» Requirement A: According to the Capitals recap, which team overtook the Caps for second place in the Metropolitan Division by the end of the week?
» Requirement B: Translate this sentence from the Capitals recap into Spanish: "Nine of the 13 games to close January will be played on the road."

— start of Reading passage —

On one level it was not quite the worst week of the season
for the Washington Capitals. On another,
Week 14 was just that, and as we reached the half-way point of the 28-week
season, that is not a good thing.
Record: 0-2-2
It was the first losing week for the Caps since Week 8 and
only their second since Week 2. They
were saving it up, apparently. The
four-game losing streak matched the Caps’ longest of the 2013-2014 season
(November 20 – 27, 0-3-1). One might try
to explain this away as being the product of three of the games being played on
the road, but this highlights a concern.
Nine of the 13 games to close January will be played on the road.
When the week began the Caps sat in second place in the Metropolitan
Division with 44 points, six points ahead of four teams tied at 38 points
(Philadelphia, New York Rangers, Columbus, New Jersey). By week’s end, that lead over the pack was
gone, the Flyers having overtaken the Caps for second place (based on more
wins; they teams are tied with 46 points apiece), and the Caps are only six
points ahead of seventh-place Columbus in The Metro.
Offense: 2.00/game
(season: 2.86 / rank: 9th)

— end of Reading passage —
— start of Supplied information —

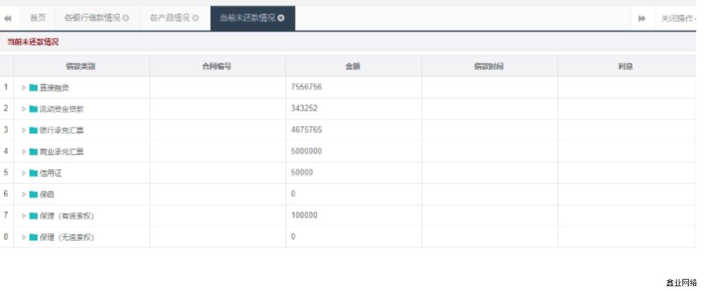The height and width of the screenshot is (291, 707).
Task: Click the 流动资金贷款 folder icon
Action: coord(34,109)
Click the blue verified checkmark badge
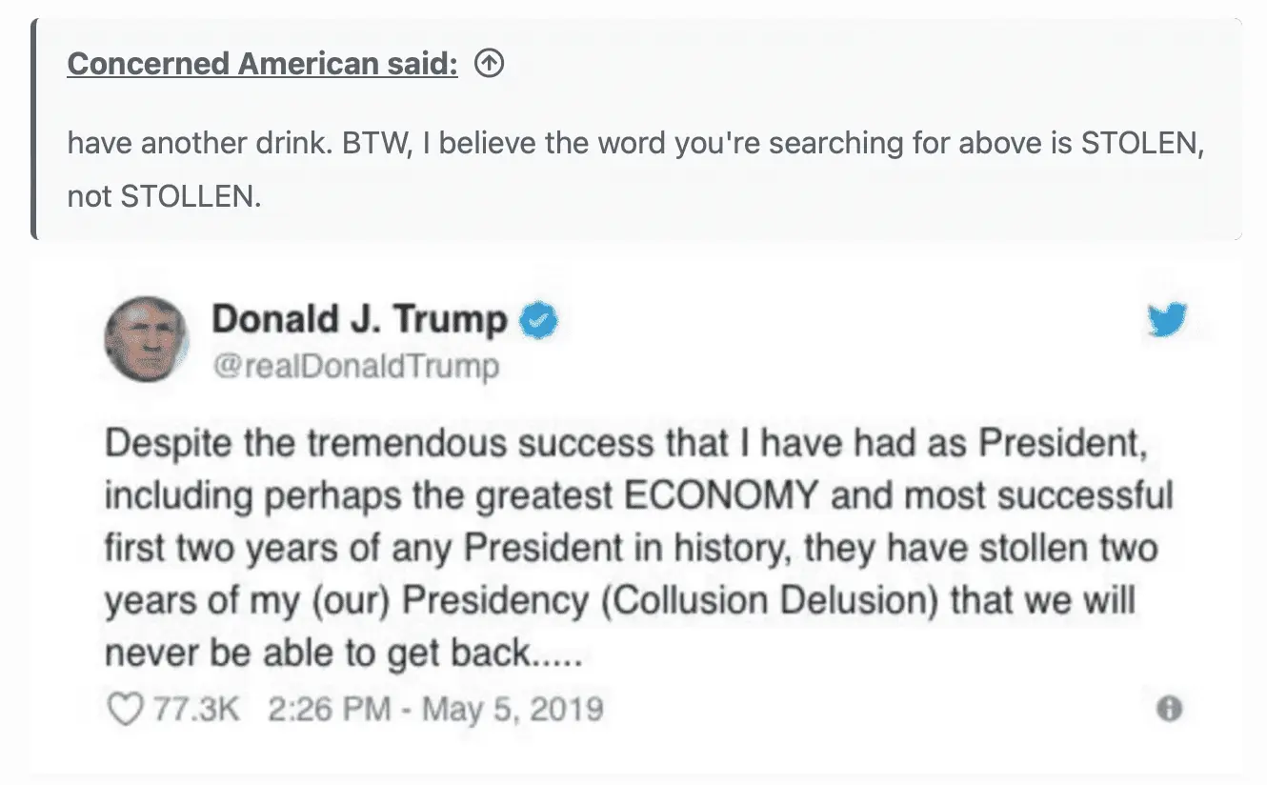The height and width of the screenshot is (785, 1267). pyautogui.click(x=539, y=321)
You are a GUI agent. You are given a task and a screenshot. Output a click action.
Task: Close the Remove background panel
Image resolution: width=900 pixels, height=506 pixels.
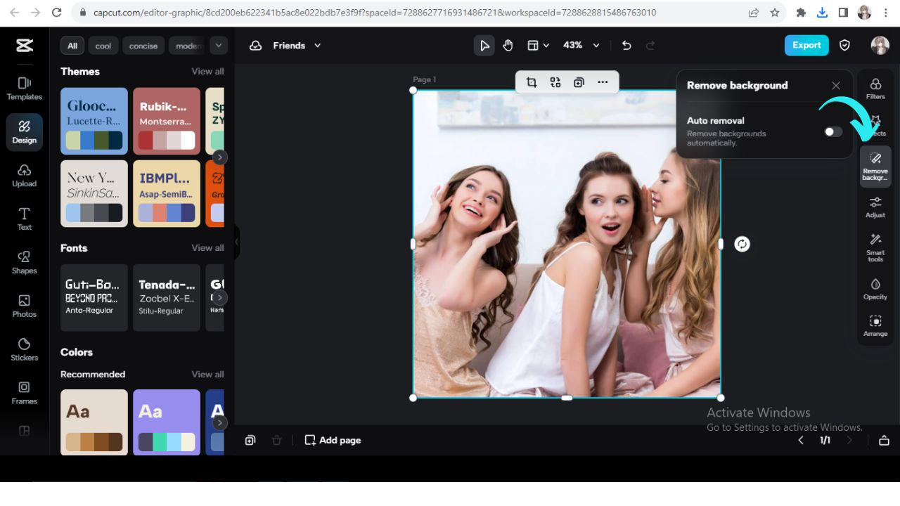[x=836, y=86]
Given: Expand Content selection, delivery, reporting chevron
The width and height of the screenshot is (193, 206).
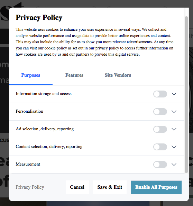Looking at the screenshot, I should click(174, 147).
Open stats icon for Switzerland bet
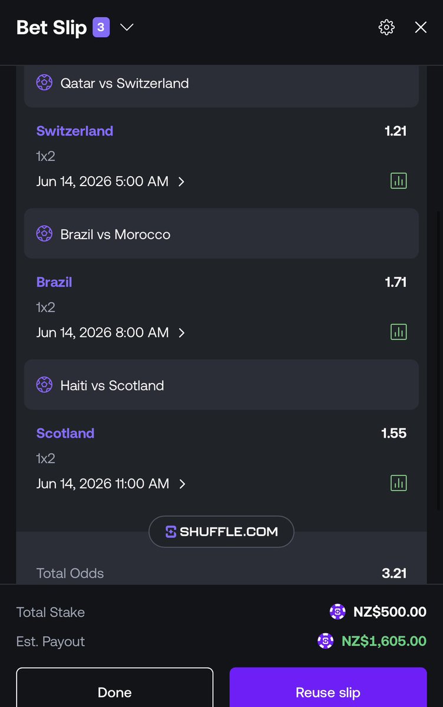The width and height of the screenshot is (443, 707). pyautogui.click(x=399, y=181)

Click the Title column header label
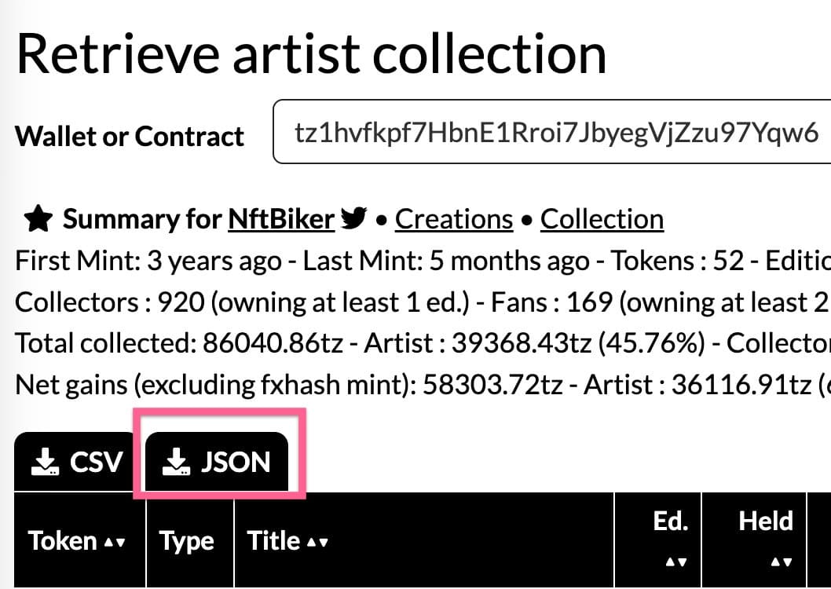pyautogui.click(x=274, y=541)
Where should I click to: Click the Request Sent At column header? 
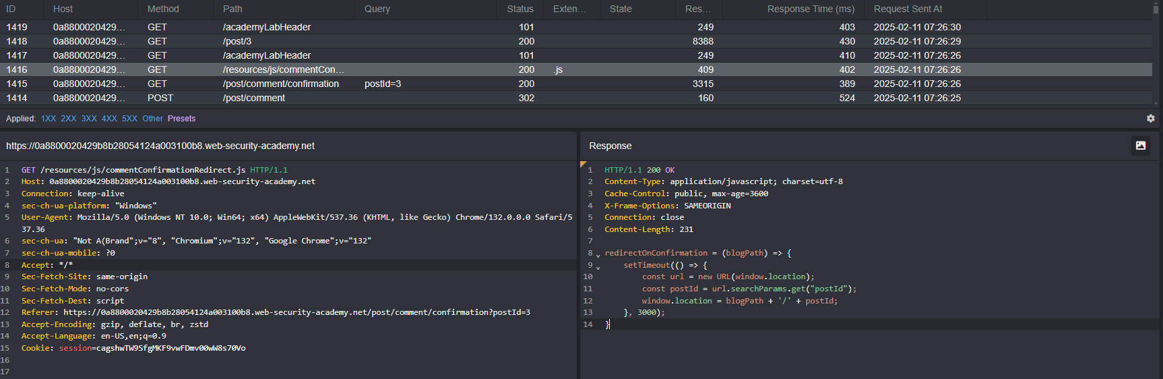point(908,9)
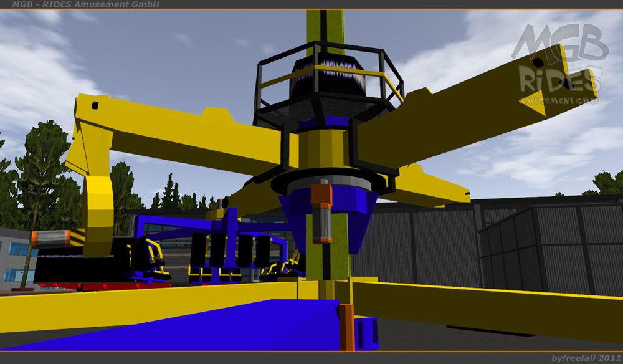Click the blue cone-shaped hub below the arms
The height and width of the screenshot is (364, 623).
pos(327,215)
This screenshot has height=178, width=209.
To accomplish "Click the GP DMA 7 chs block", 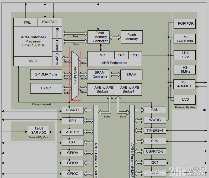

— end of Supplied information —
— start of Supplied information —

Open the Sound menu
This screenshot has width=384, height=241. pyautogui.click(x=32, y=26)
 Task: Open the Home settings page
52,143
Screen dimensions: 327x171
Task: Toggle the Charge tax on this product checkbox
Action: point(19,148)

— end of Supplied information —
— start of Supplied information —

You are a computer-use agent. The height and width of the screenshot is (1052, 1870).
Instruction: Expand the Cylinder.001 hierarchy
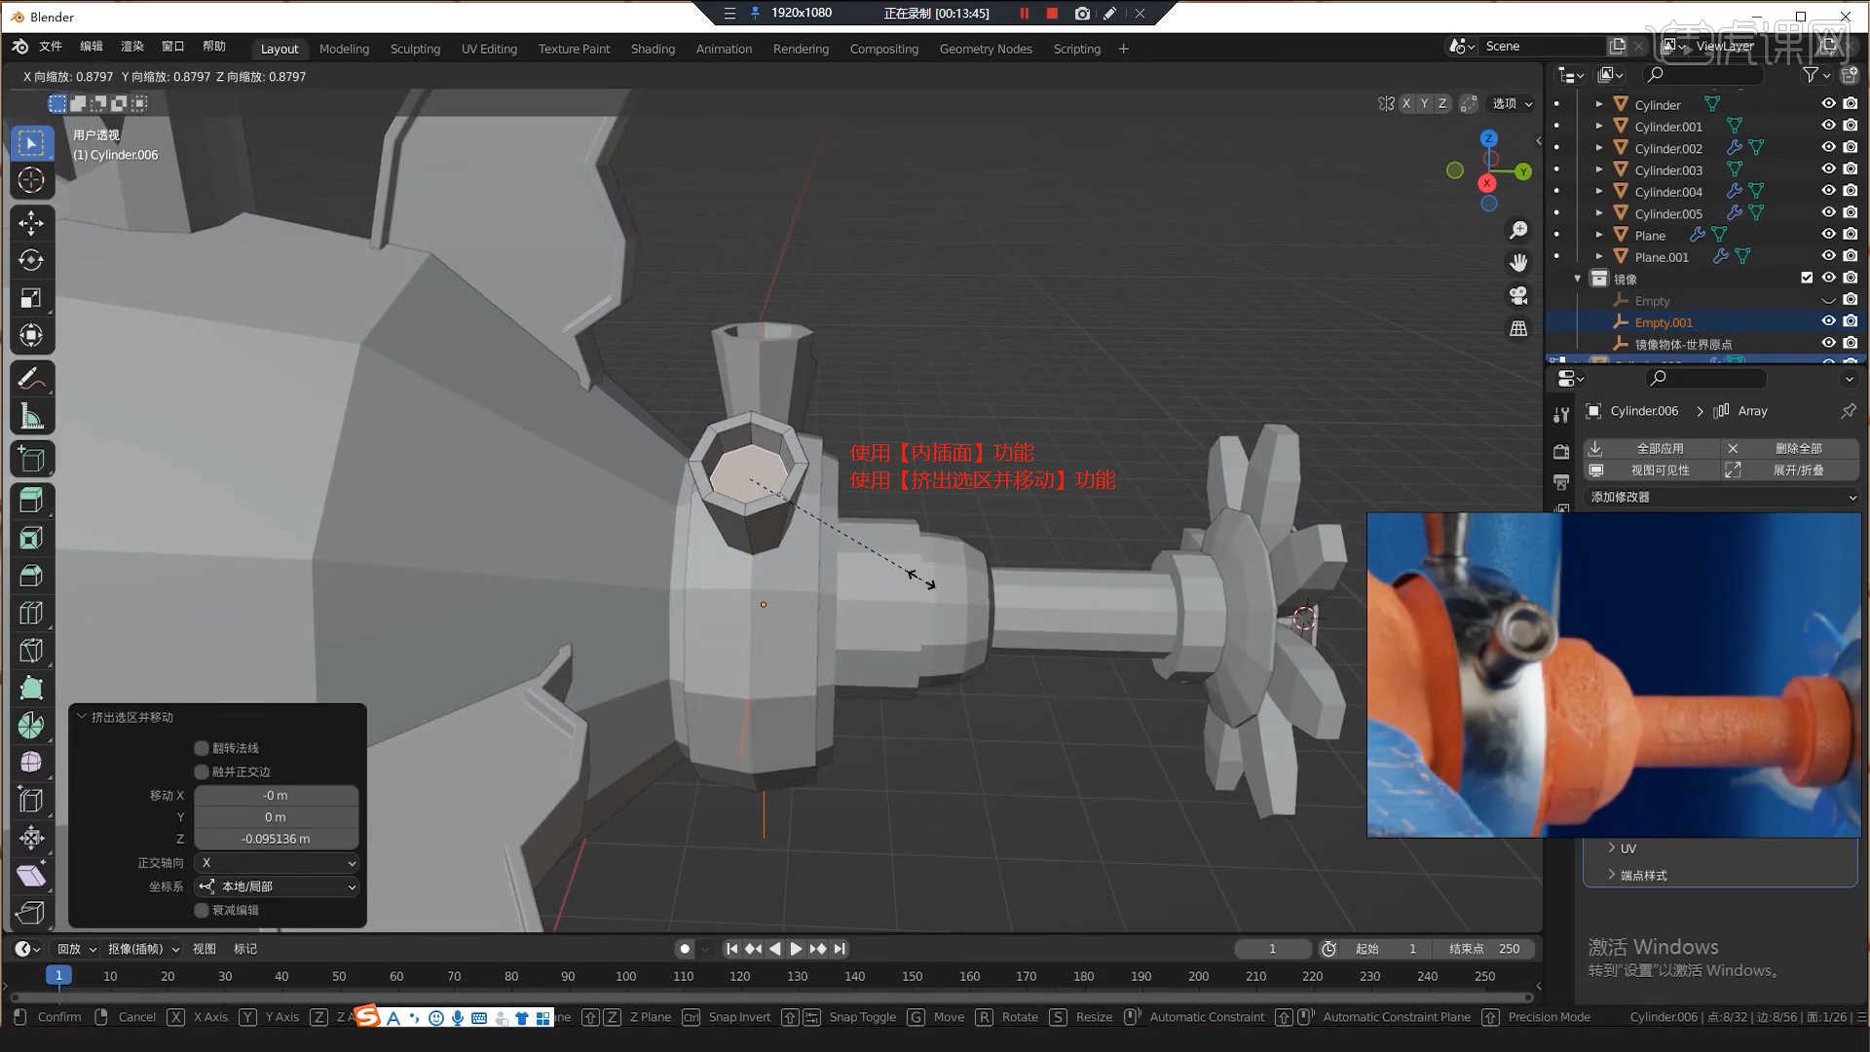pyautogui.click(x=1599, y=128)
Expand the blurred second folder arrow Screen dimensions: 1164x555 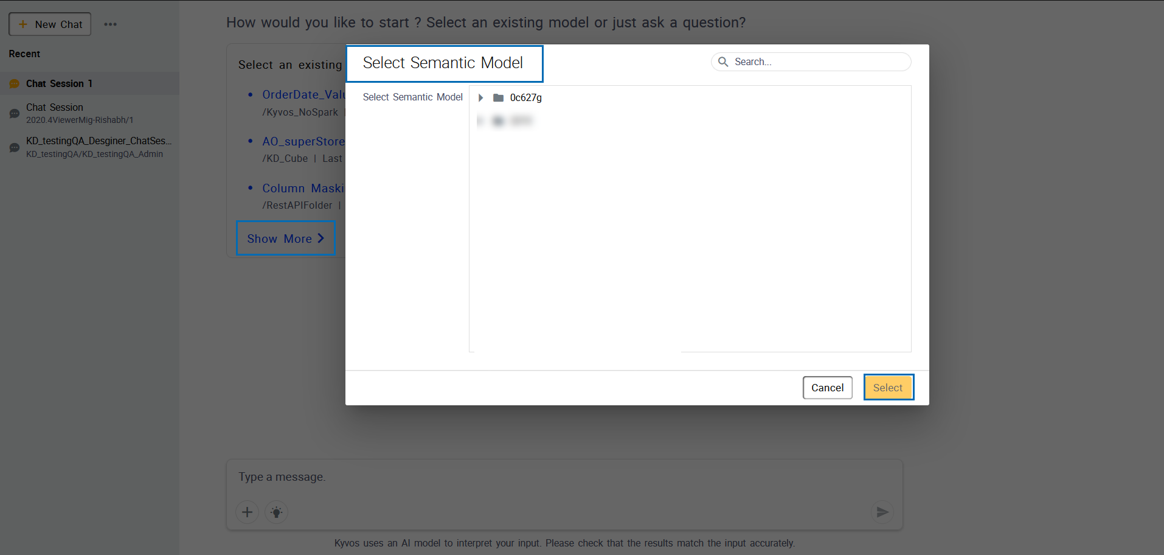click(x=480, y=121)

— end of Supplied information —

» Answer A: The Flyers (Philadelphia)

» Answer B: Nueve de los 13 partidos que cierran enero se jugarán fuera de casa.